> [WORK INSTRUCTION] Nothing but the records, transcribed exactly, should appear in the answer; leave the pictures out.

= Beginning of Section =

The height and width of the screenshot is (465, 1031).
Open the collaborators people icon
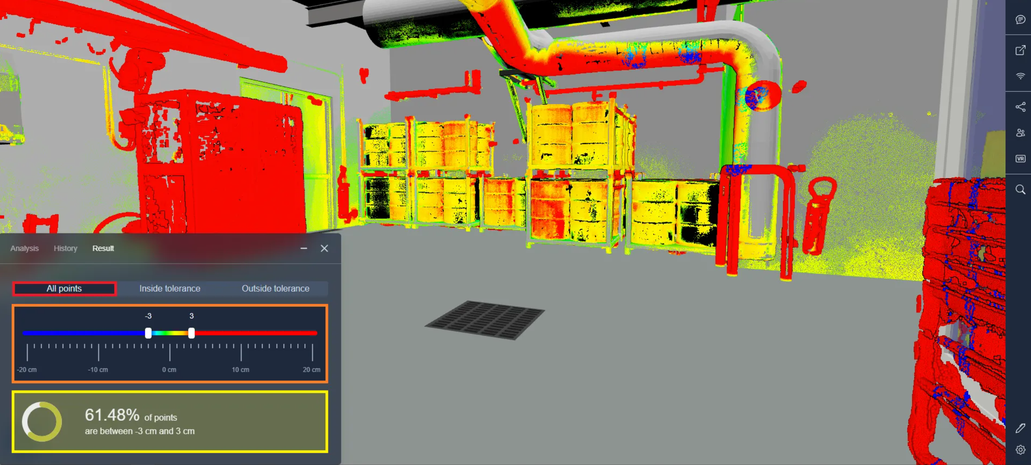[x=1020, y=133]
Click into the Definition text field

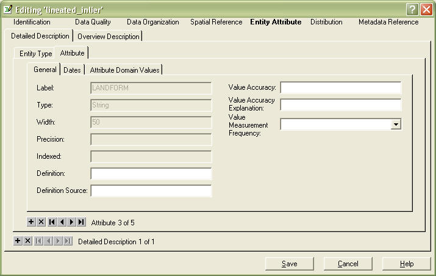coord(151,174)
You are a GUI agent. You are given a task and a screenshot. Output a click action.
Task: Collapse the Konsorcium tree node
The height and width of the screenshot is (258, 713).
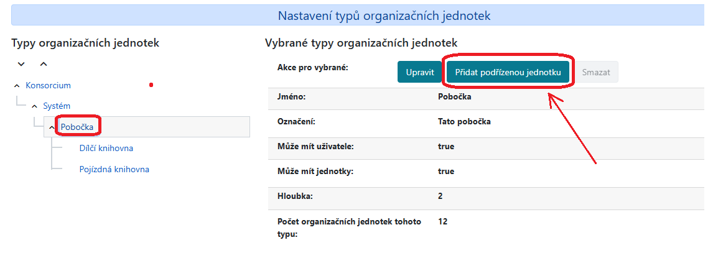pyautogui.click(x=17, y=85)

= End of Section =

> [WRITTEN SOLUTION]
The height and width of the screenshot is (465, 1031).
Open the collaborators people icon
[x=1020, y=133]
Click into the Definition text field

coord(151,174)
You are a GUI agent. You are given a task and a screenshot. Output a click action.
Task: Collapse the Konsorcium tree node
The height and width of the screenshot is (258, 713).
pyautogui.click(x=17, y=85)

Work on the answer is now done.